Bank of America connects Detroit-area youth to 'Work Success Through Summer Jobs' at local nonprofit

Through Student Leaders® Program, bank engages community-minded teens in nonprofit internships and leadership development

DETROIT - Bank of America has announced that five high school juniors and seniors from Metro Detroit have been selected as Student Leaders (#BofAStudentLeaders). This signature philanthropic program offers young people an opportunity to build their work and leadership skills through a paid summer internship at a local nonprofit while helping to improve their communities. The program also convenes all the Student Leaders globally for a leadership summit in Washington, D.C. Now in its twelfth year in the Detroit community, the bank has supported 60 local Student Leaders, supporting a path to future success. Nearly 3,500 young people from across the country have gained skills and work experience through the program since 2004.

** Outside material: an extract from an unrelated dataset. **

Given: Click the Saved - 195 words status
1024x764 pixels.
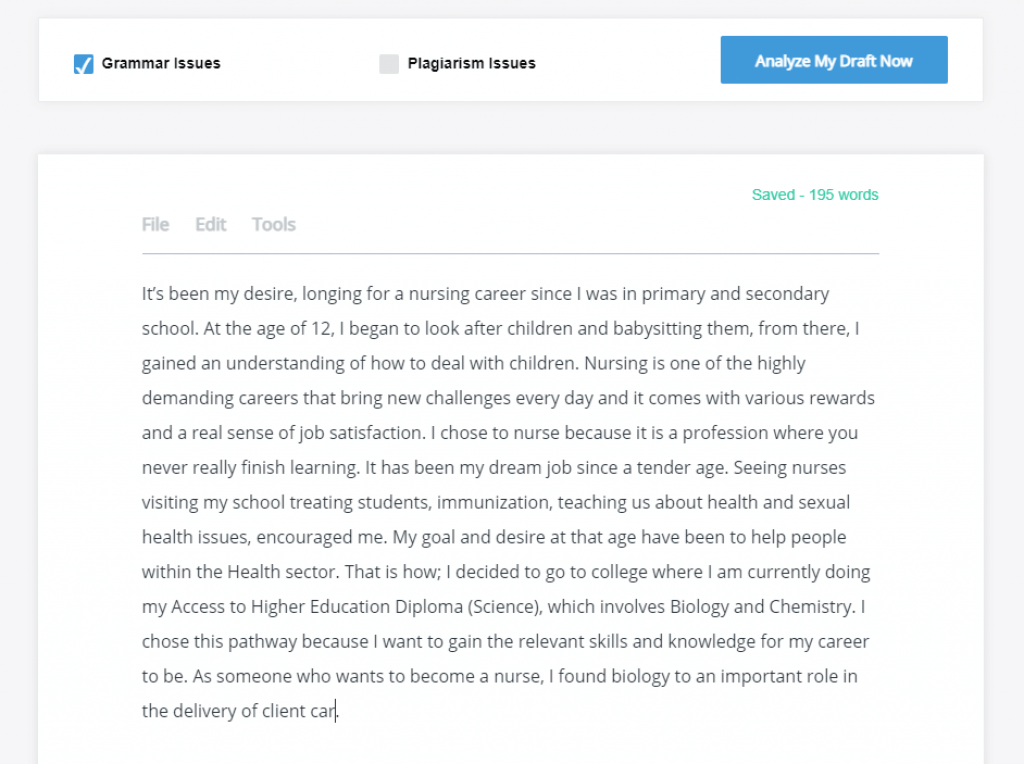Looking at the screenshot, I should [x=815, y=195].
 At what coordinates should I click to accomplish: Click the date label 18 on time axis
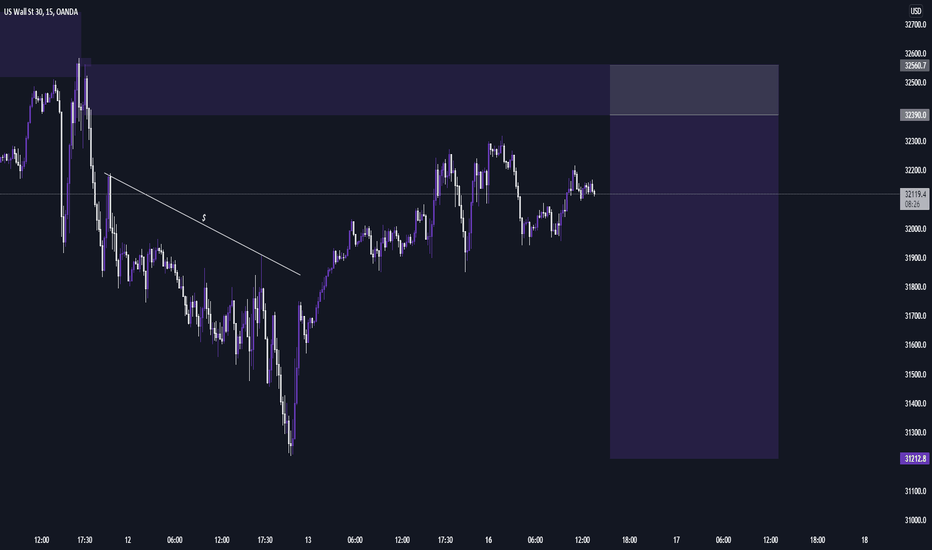pos(864,540)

Today, about 15 percent of all young people throughout the nation, or 4.7 million, are categorized as “disconnected” youth who aren’t in school and don’t have a job. Without access to opportunities that build work skills, many young people are at risk for being left behind, leading to high rates of unemployment and juvenile delinquency. Paid youth employment programs like Student Leaders that connect young adults to adults, education, training and the job market, can help them build work skills while enabling them to engage with their community in productive ways.

The Student Leaders program helps young people gain work experience, broaden their perspective on how nonprofits serve community needs, and advance their civic engagement. Student Leaders are also trained in Better Money Habits by working with bank volunteers to increase their financial management skills. BetterMoneyHabits.com curriculum ranges from building a budget to creating a savings plan to understanding financial tools.

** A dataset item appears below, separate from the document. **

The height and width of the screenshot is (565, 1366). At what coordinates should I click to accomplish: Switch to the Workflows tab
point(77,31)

To bring the program full circle and enable Student Leaders to engage with their likeminded peers, Bank of America hosts an annual leadership summit in Washington, D.C. (July 8-13). Students from Metro Detroit will join nearly 300 young people from across the country in an aim to develop broad peer networks and see the convergence of corporate, philanthropic and political groups in action. In addition to discussing civil rights and the value of cross-sector partnerships, they will meet with members of Congress and participate in a service learning project at the American Red Cross.

“We know that developing twenty-first century job skills early will prepare a young person for long-term success,” said Matt Elliott, Michigan Market President, Bank of America. “It is our commitment to invest in the people, places and projects that makes Detroit move, this is one such program that does just that. Investing in our young adults for access to the training needed for tomorrow’s jobs will strengthen our community overall.”

The 2019 class of Student Leaders of Metro Detroit are working at Focus: HOPE, a Detroit nonprofit organization that provides community betterment programs, for an eight-week paid internship that will include activities in the organization’s food, early child education and community development programs.

“Focus: HOPE is honored to host Bank of America’s Student Leaders, young people looking to make a difference in their community,” said Portia Roberson, CEO, Focus: HOPE. “It is very rewarding to show these future leaders our campus and detail the numerous ways our organization assists people in the community. Operating a nonprofit organization is complex, and we are grateful for the opportunity to educate these Student Leaders on the intricacies of nonprofit management, building upon their leadership skills and promoting community engagement.”

The five Detroit area Student Leaders are:
· Jerry Esquible, an Allen Park resident and a senior at Gabriel Richard Catholic High School in Riverview
· Elisa Estrella, a Detroit resident and a senior at Cass Technical High School in Detroit
· Mark Hardy, a Detroit resident and a senior at Communication and Media Arts High School in Detroit
· Kyla Hurns, a Southfield resident and a junior at Wylie E. Groves High School in Beverly Hills
· Gabrielle Wiwigacz, a Livonia resident and a senior at Franklin High School in Livonia

Nationally, Bank of America is investing more than $4 million in funding to support nearly 3,000 summer jobs for teens across the country through various initiatives, with a particular focus on young people from low-income families. Locally, the bank is partnering with Mayor Mike Duggan to fund paid summer internships for approximately 135 students through the Grow Detroit’s Young Talent program. Mentoring, job shadowing, teaching better money habits and other volunteer opportunities give teens valuable perspective and vision about what it means to be employed, how to manage a paycheck and the kinds of job opportunities that exist today.

Bank of America also partners with Khan Academy to provide information and tools to help young adults learn about personal finance through Better Money Habits®, it’s a financial wellness and education platform.